TA have been there for some time:

From the Telegraph, 07/03/2004

The SAS, Britain's elite fighting unit, has been forced to call up part-time reservists to help in the hunt for Osama bin Laden in Afghanistan.

The decision was forced on British commanders because all available full-time members of the regiment are taking part in operations in Iraq.

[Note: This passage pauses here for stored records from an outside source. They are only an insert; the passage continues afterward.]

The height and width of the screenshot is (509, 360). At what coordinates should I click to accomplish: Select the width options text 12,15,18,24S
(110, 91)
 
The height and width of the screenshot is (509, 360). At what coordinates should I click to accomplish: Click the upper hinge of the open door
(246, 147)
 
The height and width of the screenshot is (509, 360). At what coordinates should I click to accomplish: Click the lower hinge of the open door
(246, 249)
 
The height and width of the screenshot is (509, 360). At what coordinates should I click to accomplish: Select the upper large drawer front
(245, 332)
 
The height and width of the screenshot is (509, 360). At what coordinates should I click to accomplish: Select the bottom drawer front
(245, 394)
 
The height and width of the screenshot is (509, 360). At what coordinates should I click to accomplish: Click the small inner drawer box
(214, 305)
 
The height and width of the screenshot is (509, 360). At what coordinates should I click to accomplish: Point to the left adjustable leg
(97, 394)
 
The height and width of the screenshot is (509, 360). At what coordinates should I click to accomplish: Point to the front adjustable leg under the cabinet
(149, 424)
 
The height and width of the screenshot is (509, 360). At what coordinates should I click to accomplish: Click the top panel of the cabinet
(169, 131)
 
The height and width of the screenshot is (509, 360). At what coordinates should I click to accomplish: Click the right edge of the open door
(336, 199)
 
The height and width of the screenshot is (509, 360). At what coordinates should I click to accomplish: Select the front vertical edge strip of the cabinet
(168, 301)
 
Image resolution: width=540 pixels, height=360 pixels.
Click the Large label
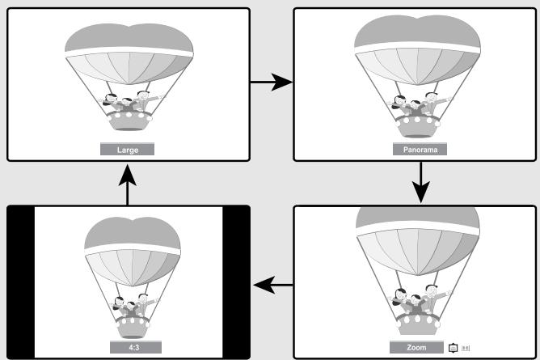[x=127, y=149]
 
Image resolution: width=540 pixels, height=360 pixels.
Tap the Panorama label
[x=420, y=149]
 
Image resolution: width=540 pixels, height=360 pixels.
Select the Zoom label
[x=416, y=347]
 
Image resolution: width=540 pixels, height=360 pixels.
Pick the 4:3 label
[x=136, y=347]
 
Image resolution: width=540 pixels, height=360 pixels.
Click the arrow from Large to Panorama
[x=272, y=82]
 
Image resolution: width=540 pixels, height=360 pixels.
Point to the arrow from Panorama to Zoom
[x=420, y=182]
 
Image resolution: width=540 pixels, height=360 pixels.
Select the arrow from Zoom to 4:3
[x=273, y=285]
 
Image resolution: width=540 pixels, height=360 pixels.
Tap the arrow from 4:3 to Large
[x=128, y=184]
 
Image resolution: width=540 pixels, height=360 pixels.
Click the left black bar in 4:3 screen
[x=21, y=282]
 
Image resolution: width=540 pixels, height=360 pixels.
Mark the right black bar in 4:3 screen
[x=236, y=282]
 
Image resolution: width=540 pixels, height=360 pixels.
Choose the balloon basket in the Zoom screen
[x=417, y=324]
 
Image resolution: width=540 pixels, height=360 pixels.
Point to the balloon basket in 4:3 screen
[x=133, y=327]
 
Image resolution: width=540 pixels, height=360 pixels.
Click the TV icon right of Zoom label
[x=453, y=348]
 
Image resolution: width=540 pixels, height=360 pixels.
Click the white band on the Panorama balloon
[x=417, y=47]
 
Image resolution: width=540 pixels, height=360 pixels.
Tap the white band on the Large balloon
[x=129, y=52]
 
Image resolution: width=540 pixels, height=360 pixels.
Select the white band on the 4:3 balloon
[x=133, y=248]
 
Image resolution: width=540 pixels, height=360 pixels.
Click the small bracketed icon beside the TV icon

full article (http://www.telegraph.co.uk/news/main.jhtml?xml=/news/2004/03/07/wbin107.xml)

tablet_eraser
26th Jan 2006, 11:51
The Secretary of Defence, Dr John Reid, made a statement to Parliament on 26 Jan concerning the future deployment of British Forces to Afghanistan. The main points and key quotes are as follows:

The deployment will aim to support ISAF's Stage 3 expansion into Southern Afghanistan. This is a very difficult area; the Taleban and drugs traffickers are strong, the Government and security forces are weak. The current expansion of ISAF in the North and West, and Stage 3, are at the request of the democratically-elected Government of Afghanistan, and under the auspices of the UN.

Britain currently commands the Northern section of ISAF. Our responsibilities there will be handed over to German, Finnish, Swedish and Norwegian forces. In the West we will hand over to Italy and Spain who will lead ISAF there, with Lithuanian and American forces in support.

In the South, the US, Canada and Romania already have troops stationed, Estonia has pledged forces, the Danish Parliament is examining a proposal to send forces, I spoke to their minister this morning, and we are optimistic that the Dutch, whose minister I also spoke to this morning, will also deploy forces. In addition, Australia and New Zealand may also supply forces. This truly is, and will be, an international, multinational effort.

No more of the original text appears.